This is NOT from Ivan's files.The USAF sent no obvious investigation team that anyone noticed anyway, but the Pentagon was very interested in it nevertheless. We know this because of the above released document [actually in the Project Blue Book OSI microfilm all along.] As you can see it is a Routing and Record Sheet which is classified "Restricted" and is asking for a soil analysis. Of What? Of Flatwoods soil. There was a report that the entity floated down the hill towards the UFO and that "skid-marks" had been initially seen. Whether soil samples from there, the area under the tree, or the depressed-dried area were taken for analysis, this record doesn't say. But it sure DOES say that the USAF's Pentagon UFO desk officer, Dewey Fournet, was interested [see Dewey's designator "Maj.Fournet" in the upper right
that's where you find who really wrote these documents that higher officers sign
and Adams was Dewey's boss, and another UFO=ET believer, so this document makes sense].

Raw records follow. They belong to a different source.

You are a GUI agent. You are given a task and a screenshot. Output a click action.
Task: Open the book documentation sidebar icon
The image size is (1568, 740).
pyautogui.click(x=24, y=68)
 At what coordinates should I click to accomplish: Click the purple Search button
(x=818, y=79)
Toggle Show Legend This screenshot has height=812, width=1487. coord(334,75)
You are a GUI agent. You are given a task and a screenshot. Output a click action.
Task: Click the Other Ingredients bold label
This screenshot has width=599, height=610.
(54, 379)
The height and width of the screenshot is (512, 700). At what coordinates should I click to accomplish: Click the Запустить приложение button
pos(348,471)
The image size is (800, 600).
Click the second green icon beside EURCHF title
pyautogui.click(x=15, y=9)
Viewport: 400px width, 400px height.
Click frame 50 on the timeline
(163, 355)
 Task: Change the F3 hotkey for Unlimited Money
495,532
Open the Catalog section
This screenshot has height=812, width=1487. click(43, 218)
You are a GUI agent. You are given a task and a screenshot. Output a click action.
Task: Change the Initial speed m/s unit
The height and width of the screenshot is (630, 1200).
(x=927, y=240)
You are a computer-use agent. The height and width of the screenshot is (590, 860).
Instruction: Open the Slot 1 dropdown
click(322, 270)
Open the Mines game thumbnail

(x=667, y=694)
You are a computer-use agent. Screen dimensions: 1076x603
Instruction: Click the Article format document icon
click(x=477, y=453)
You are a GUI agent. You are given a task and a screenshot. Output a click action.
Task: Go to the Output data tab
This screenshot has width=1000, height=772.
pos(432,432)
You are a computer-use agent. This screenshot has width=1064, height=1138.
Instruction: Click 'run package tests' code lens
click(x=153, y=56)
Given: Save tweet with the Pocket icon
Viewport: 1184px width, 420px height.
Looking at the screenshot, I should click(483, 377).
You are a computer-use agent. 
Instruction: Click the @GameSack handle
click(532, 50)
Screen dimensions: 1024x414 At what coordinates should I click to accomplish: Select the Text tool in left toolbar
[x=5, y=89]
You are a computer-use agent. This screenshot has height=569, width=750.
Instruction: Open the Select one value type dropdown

One last thing: Dewey is pushing for some urgency on these tests. Why? He tells you that there is a second case that he thinks might be the same sort of thing, and he wants to see if the soil tests are similar. Really?! What's the other case he's excited about? It's not in the document directly, but you could guess from the dates involved
but we don't have to. Someone scrawled the name in pencil on the form: "Desvergers". [sic: should be Desverges]. Sonny Desverges. The infamous "scoutmaster" case. BUT THE ONLY LANDING TRACE CASE THAT RUPPELT COULD NEVER CRACK. Ruppelt went to his grave knowing that this one wasn't explainable no matter how flaky the witness. Microwaved soil. He even used the case when he talked to groups of new intel officers about UFOs.
Hmmm...Flatwoods. Microwaved soil from the Desverges case. Dewey Fournet pushing his analysts hard. No interest in the Pentagon, eh? Yeh...nonsense...move along...nothing to see here.